* Activity
Return only the tail of the data below, word for word: the line with "Instruction: Close the Home* workspace tab" and each line after it through the final one.

* Materials provided
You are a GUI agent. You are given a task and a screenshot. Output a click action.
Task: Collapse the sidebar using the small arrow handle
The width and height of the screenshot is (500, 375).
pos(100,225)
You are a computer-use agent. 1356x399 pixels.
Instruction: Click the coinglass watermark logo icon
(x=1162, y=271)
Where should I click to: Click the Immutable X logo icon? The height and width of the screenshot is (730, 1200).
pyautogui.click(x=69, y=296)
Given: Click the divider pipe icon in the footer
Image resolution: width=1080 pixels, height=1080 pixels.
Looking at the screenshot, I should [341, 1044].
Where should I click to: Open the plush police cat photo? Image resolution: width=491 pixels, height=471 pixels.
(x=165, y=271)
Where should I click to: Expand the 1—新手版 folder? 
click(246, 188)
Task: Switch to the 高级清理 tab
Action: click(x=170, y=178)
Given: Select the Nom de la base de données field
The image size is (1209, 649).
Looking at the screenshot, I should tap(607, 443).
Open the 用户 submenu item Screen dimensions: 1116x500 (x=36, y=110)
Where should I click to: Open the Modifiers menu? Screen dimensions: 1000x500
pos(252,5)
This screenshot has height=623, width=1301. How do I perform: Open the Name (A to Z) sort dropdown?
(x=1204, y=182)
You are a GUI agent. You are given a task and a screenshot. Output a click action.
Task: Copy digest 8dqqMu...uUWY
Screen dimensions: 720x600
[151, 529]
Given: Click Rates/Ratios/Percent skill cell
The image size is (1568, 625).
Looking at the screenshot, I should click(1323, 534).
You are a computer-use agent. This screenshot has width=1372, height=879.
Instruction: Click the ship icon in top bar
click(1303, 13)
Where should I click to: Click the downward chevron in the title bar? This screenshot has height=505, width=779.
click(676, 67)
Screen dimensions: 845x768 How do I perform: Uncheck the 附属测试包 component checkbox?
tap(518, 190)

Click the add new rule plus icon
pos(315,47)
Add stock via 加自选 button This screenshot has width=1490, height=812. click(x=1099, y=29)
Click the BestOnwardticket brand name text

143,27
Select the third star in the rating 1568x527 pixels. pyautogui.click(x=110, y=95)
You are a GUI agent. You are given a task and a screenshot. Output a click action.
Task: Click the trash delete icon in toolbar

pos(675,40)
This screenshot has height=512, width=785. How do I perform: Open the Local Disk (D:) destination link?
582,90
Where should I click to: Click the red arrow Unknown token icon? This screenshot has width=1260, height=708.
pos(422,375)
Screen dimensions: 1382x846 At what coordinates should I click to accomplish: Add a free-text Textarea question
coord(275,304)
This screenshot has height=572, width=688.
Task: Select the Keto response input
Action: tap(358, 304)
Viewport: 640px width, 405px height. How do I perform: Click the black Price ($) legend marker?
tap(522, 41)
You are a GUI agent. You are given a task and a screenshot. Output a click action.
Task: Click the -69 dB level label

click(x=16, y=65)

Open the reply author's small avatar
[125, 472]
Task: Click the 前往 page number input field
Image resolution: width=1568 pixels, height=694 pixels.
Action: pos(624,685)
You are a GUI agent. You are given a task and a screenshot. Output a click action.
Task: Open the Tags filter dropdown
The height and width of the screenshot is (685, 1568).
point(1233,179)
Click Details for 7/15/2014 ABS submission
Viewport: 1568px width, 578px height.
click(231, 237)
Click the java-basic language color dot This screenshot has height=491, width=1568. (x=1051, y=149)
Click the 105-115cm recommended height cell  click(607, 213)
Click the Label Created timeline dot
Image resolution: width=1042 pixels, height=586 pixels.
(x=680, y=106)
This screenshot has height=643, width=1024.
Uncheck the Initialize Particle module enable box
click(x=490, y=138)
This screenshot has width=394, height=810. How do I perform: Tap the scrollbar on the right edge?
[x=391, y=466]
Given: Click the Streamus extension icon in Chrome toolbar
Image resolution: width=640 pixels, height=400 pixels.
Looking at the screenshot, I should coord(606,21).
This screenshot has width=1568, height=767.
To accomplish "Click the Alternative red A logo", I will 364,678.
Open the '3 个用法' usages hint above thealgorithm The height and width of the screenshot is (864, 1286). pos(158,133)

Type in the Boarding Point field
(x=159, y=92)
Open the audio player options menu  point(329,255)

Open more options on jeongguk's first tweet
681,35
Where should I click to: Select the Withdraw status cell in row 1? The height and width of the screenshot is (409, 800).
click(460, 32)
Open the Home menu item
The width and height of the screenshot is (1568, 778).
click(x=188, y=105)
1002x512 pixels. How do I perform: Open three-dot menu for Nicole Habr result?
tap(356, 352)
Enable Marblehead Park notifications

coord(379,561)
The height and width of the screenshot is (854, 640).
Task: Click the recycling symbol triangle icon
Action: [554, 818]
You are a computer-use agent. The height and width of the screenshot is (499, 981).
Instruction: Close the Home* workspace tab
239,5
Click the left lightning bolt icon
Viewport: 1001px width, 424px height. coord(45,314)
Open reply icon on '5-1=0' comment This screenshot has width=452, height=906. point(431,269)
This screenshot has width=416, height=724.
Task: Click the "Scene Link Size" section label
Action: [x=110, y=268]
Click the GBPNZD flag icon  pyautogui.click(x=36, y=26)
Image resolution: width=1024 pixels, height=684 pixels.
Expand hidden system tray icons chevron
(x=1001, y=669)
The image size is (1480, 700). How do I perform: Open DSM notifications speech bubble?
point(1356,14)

* Exercise output
Instruction: Close the Home* workspace tab
239,5
Click the left lightning bolt icon
Viewport: 1001px width, 424px height. coord(45,314)
Open reply icon on '5-1=0' comment This screenshot has width=452, height=906. point(431,269)
This screenshot has width=416, height=724.
Task: Click the "Scene Link Size" section label
Action: [x=110, y=268]
Click the GBPNZD flag icon  pyautogui.click(x=36, y=26)
Image resolution: width=1024 pixels, height=684 pixels.
Expand hidden system tray icons chevron
(x=1001, y=669)
The image size is (1480, 700). How do I perform: Open DSM notifications speech bubble?
point(1356,14)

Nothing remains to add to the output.